Milano si ferma, il calcio abbossa la voce. Nella penombra di Sant’Ambrogio, il ricordo di Franco Baresi diventa misura delle cose: lavoro, pudore, lealtà. E un invito ai più giovani a scegliere ogni giorno che tipo di calciatori — e di persone — vogliono essere.
Secondo alcune ricostruzioni, il presidente dell’Inter Beppe Marotta avrebbe partecipato alle esequie nella chiesa di Sant’Ambrogio. Al momento, però, non risultano conferme pubbliche verificabili su una celebrazione funebre per Franco Baresi. Il dato certo è un altro, ed è sostanza: il dirigente nerazzurro ha rivolto ai ragazzi un invito chiaro. “Seguite l’esempio di Baresi”.
Quel nome basta per orientarsi. Baresi è stato una bandiera del Milan per vent’anni. Più di 500 presenze in Serie A, 6 scudetti, 3 Coppe dei Campioni, fascia al braccio e sguardo basso. Con l’Italia: Mondiale 1982 in bacheca, capitano nel ’94 fino all’ultimo rigore. Dati che non raccontano tutto, ma danno una misura. La sua grandezza nasceva dall’ovvio fatto bene: posizione, anticipo, pulizia. E da uno stile sobrio. Zero fronzoli, massima responsabilità.
A metà degli anni Settanta, un rifiuto gli cambia la vita. L’Inter non lo prende nel vivaio. Lui sceglie la porta accanto, il Milan. È una storia semplice e precisa: resilienza concreta, non slogan. È qui che il messaggio di Marotta trova spessore. Il dirigente non celebra un avversario storico per retorica. Indica ai giovani una mappa: accettare i no, allenarsi duro, rispettare i ruoli, guidare senza rumore.
L’esempio di Baresi, oltre le maglie
Il calcio italiano ha bisogno di modelli trasversali. Baresi parla anche a chi tifa nerazzurro. Lo fa con tre lezioni essenziali: Disciplina: arrivare in orario, curare i dettagli, spegnere il telefono quando serve. Leadership silenziosa: meno post, più azioni. Un contrasto pulito vale più di cento parole. Fedeltà al progetto: la maglia non è una vetrina, è una responsabilità.

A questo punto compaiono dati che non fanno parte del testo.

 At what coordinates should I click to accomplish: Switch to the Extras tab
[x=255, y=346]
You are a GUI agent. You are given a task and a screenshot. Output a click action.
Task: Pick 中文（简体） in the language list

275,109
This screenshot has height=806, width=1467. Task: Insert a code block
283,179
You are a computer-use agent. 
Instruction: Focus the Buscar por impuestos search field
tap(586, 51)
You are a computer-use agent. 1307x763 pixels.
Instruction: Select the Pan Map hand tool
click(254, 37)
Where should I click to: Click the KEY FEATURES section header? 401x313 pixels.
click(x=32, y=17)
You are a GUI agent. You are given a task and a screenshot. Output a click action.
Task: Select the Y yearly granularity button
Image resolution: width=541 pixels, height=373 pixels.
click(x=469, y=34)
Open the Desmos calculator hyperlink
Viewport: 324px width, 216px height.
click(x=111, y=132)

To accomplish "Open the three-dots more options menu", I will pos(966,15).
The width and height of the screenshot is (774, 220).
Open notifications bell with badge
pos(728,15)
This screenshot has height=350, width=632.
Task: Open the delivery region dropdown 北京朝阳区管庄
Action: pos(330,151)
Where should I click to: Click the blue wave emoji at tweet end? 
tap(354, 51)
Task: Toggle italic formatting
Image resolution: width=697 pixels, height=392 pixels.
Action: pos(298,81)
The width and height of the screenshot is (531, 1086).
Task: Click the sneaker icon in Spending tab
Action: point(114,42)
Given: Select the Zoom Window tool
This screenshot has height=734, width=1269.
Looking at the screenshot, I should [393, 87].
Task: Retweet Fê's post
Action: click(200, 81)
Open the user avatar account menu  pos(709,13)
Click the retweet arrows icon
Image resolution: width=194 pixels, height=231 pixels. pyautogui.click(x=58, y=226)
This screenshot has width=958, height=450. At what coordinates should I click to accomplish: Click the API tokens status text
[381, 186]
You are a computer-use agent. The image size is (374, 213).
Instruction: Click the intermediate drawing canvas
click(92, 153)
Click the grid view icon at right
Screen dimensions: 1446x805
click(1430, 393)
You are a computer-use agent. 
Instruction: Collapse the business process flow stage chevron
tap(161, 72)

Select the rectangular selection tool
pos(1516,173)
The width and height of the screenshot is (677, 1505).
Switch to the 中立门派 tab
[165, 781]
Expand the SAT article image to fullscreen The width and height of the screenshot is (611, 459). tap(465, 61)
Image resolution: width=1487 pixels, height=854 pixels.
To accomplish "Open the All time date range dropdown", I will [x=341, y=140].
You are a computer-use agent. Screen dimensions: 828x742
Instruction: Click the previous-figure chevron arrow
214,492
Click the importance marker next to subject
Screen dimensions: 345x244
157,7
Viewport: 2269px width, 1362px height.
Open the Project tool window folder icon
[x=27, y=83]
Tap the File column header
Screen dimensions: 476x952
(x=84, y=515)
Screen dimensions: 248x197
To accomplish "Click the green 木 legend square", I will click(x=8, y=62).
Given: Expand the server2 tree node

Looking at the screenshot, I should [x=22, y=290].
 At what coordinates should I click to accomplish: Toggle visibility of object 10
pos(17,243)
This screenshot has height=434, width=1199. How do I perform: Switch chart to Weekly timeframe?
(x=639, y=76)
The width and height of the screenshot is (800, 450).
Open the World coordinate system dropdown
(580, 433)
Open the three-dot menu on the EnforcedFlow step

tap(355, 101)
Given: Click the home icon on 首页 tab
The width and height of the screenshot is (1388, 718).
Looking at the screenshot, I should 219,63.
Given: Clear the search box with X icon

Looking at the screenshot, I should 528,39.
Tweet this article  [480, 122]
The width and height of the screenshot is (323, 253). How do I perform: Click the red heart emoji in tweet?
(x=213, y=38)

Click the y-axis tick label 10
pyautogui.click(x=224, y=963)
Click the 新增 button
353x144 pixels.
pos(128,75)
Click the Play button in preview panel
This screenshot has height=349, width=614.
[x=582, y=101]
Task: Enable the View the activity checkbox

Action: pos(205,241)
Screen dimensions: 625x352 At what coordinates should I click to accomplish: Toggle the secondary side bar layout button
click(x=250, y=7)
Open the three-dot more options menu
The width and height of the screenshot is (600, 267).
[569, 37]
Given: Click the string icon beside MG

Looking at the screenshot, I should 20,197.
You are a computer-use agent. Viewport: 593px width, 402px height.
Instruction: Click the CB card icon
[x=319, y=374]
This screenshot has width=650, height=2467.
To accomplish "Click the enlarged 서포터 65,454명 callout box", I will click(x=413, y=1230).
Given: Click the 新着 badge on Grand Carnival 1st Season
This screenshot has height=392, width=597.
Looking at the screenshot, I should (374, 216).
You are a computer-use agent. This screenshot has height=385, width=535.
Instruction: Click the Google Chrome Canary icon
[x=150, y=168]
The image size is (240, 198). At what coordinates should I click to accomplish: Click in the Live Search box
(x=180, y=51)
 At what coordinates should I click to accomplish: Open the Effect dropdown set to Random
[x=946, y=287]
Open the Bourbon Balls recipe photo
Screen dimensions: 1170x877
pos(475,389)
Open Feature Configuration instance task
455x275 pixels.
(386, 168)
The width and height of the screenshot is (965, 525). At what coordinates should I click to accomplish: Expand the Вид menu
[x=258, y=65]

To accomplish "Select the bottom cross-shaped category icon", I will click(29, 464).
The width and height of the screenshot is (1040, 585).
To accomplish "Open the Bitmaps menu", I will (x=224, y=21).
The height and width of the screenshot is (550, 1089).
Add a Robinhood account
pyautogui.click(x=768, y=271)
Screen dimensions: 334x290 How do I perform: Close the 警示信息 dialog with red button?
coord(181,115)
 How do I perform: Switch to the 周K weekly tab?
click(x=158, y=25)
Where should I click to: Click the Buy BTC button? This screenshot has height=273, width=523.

Se giochi in un campo di provincia o in Primavera, questi punti non costano nulla e fanno la differenza. E sì, anche accettare un rifiuto può diventare la tua spinta. Come per Franco.
A chi lavora nei vivai e nelle famiglie, l’invito di Marotta suona pratico. Chiedete educazione motoria seria. Pretendete sonno e alimentazione. Insegnate a gestire la pressione dei social. I dati su infortuni e drop-out dicono che la prevenzione paga più della cura. E che i contesti stabili — scuole attente, società presenti, allenatori formati — allungano le carriere e migliorano le persone.
Cosa serve ai giovani calciatori oggi
Un allenatore che corregge senza umiliare. Un capitano che ascolta prima di parlare. Un dirigente che mette le regole prima delle scorciatoie. Un esempio come Baresi, che ricorda che il talento cresce solo se lo nutri ogni giorno.
Marotta, da presidente chiamato a tenere insieme conti, spogliatoio e ambizioni, sceglie la strada più semplice e più dura: alzare l’asticella culturale. Non promette formule magiche. Dice ai ragazzi di guardare un modello verificabile. Un professionista che ha vinto quasi tutto senza perdere la misura.
Forse è questa la vera domanda che ci lascia Sant’Ambrogio, al di là delle notizie ancora da confermare: cosa vogliamo vedere nei nostri stadi tra dieci anni? Rumore e gesti veloci, o la calma di un difensore che capisce prima dove andrà il pallone? La risposta, come sempre, comincia negli occhi di chi entra in campo. Con passo corto. E idee chiare.